- Exercise aim: Would you retype, word for word, the line with "Given: Click the" and each line after it to the end of the entries below, leaving the pictures out?

- Material for this exercise:
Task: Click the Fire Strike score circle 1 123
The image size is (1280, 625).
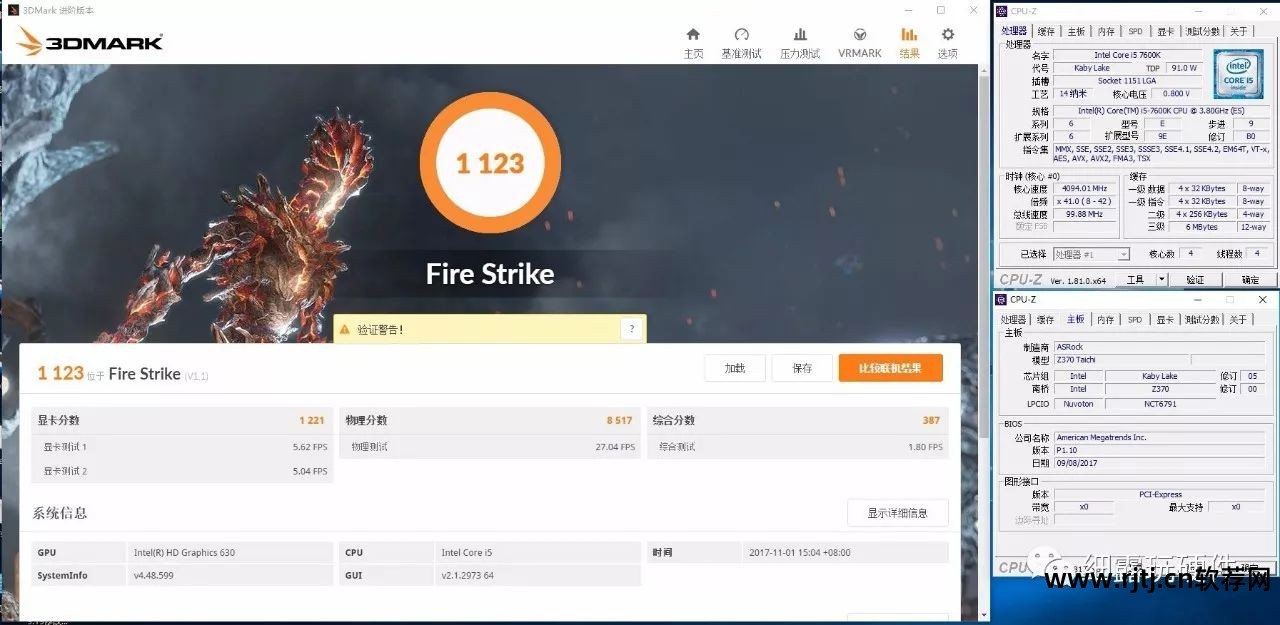Action: 490,164
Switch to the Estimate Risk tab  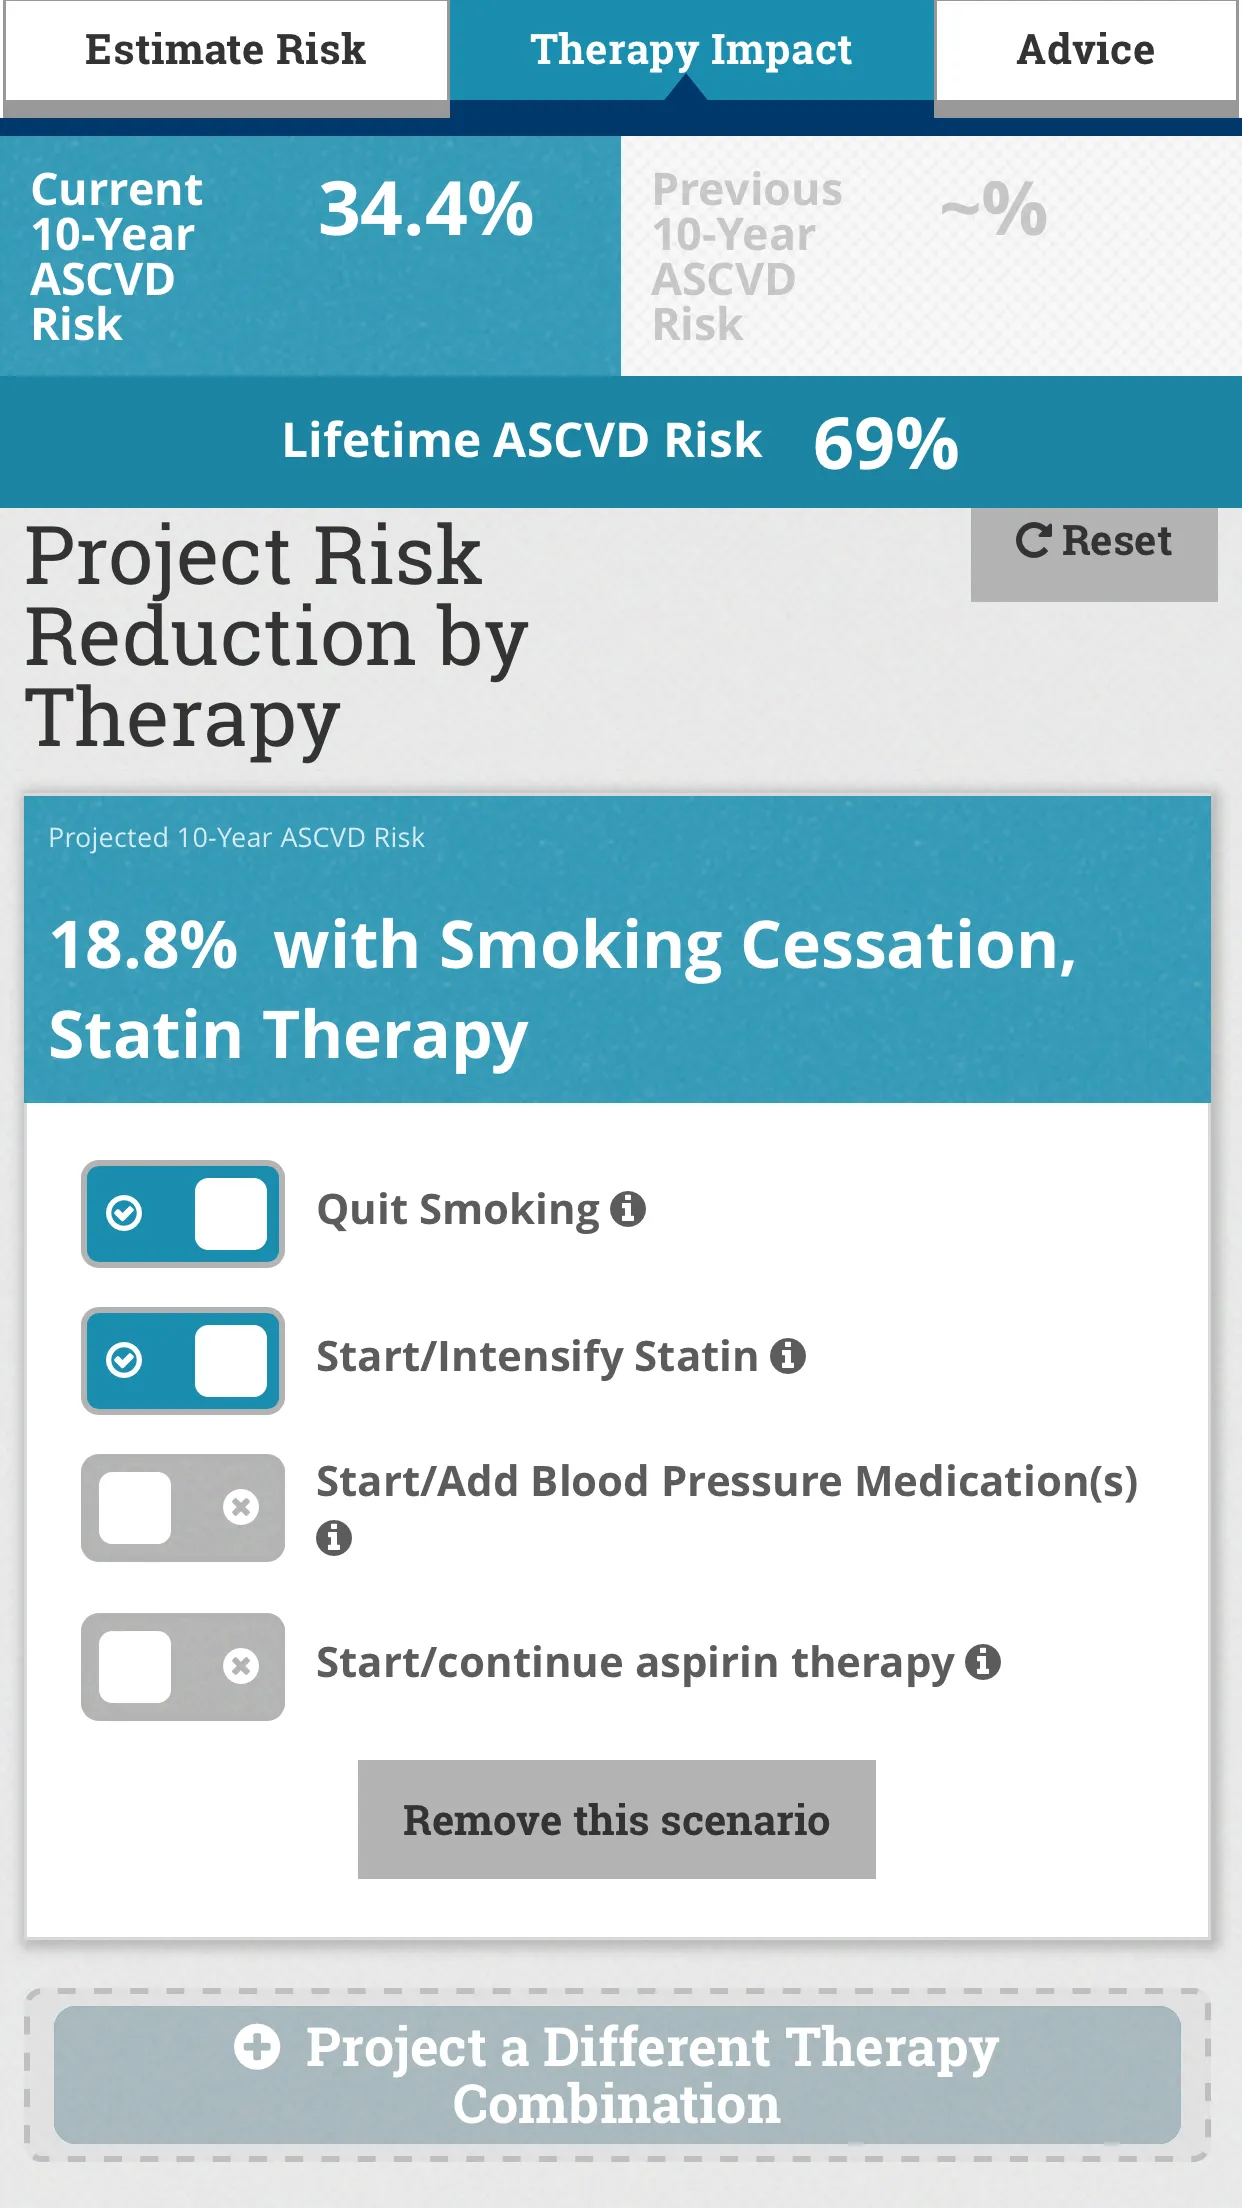click(x=225, y=49)
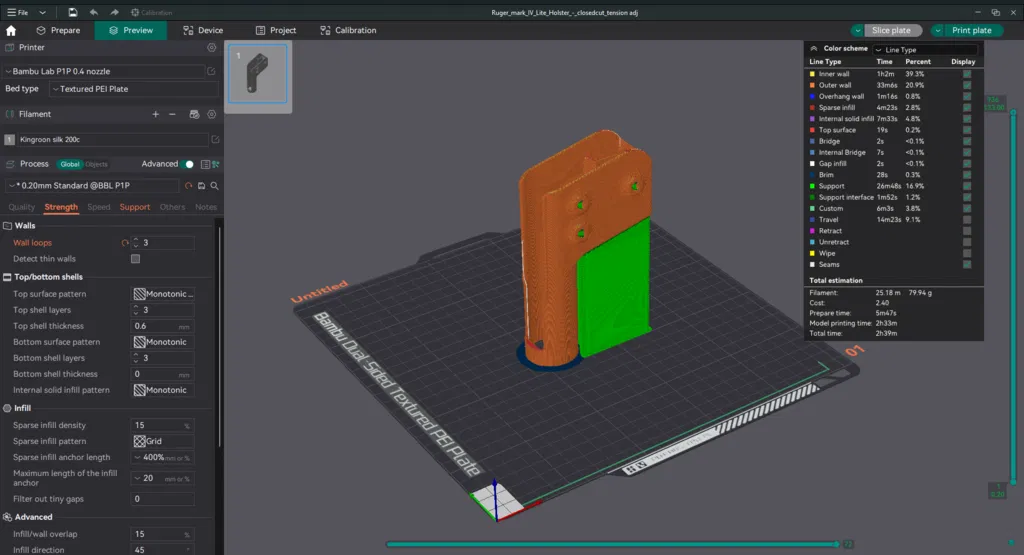1024x555 pixels.
Task: Click the Undo arrow icon
Action: tap(93, 12)
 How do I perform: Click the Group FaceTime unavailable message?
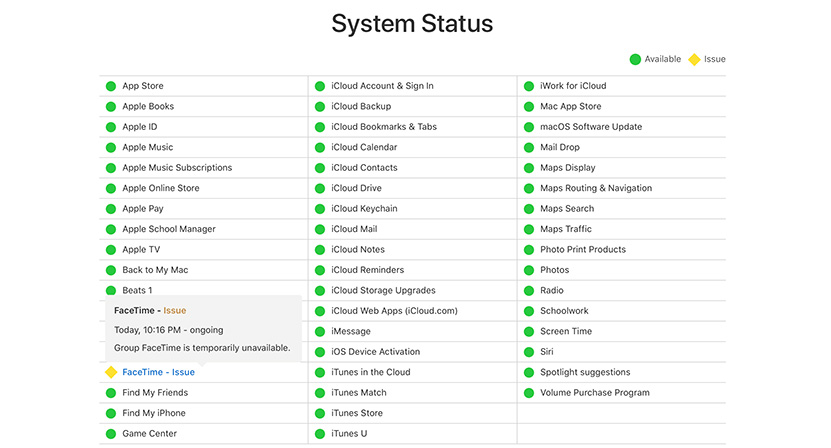click(x=202, y=348)
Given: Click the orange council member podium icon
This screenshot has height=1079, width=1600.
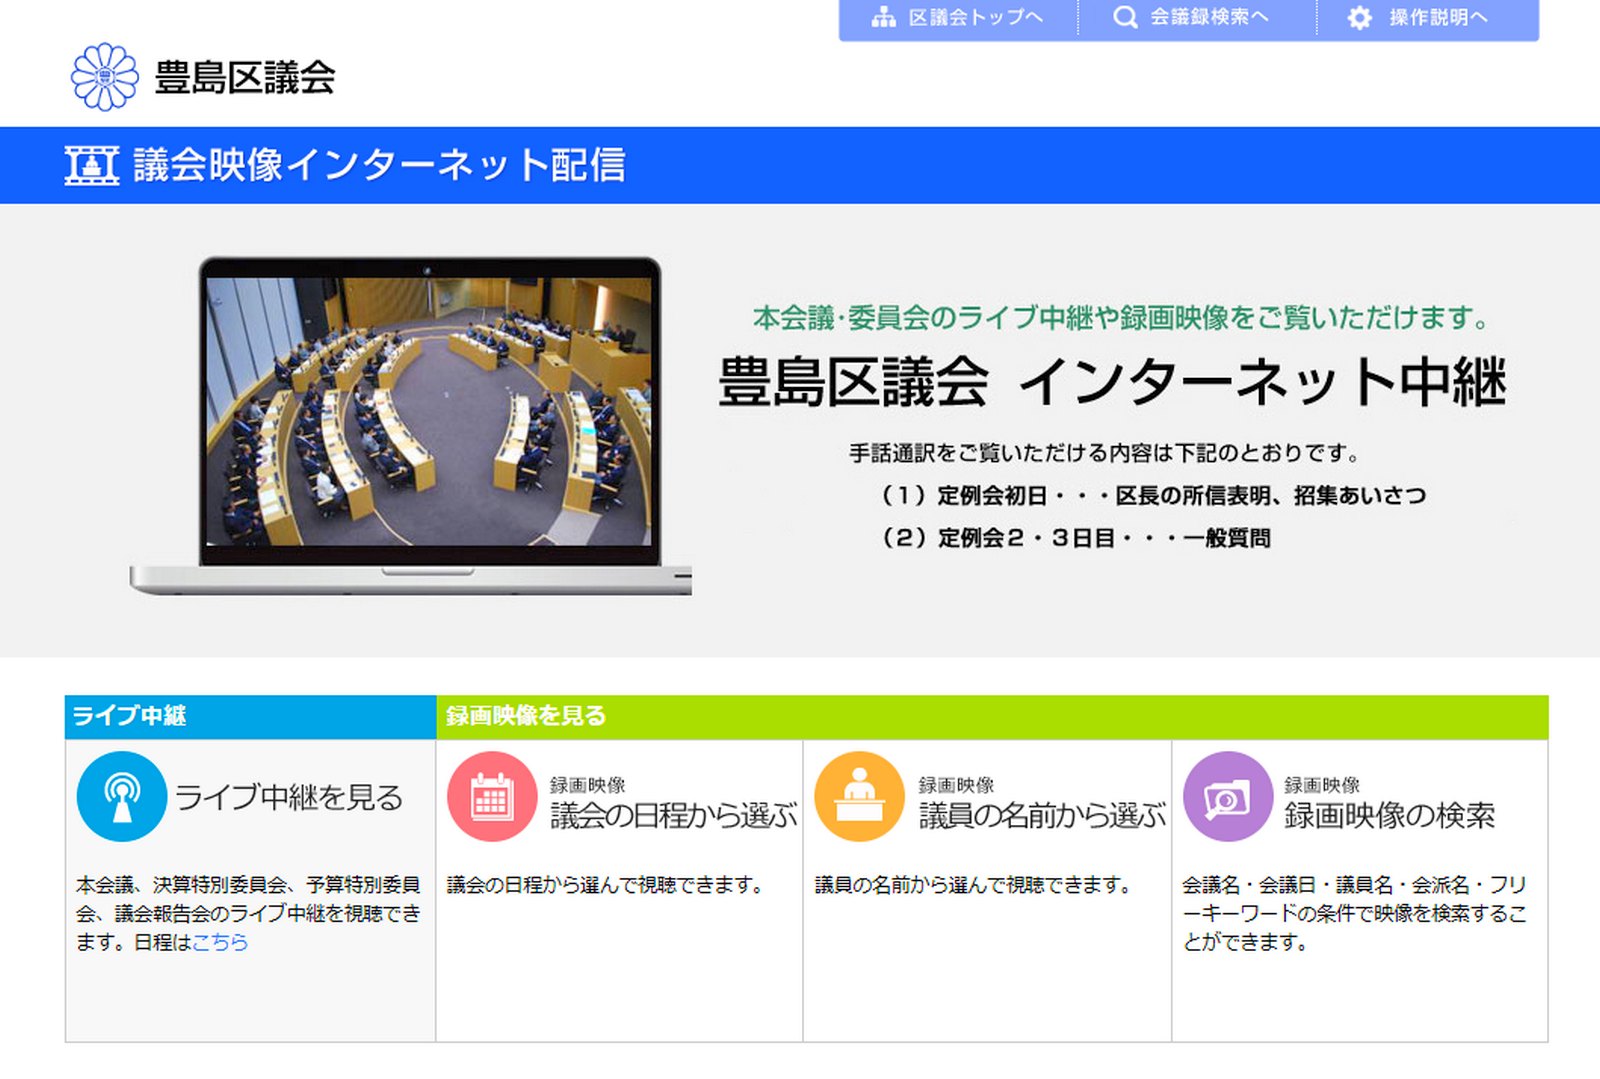Looking at the screenshot, I should pos(859,797).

- Answer:
Given: Click the orange council member podium icon
This screenshot has height=1079, width=1600.
Looking at the screenshot, I should pos(859,797).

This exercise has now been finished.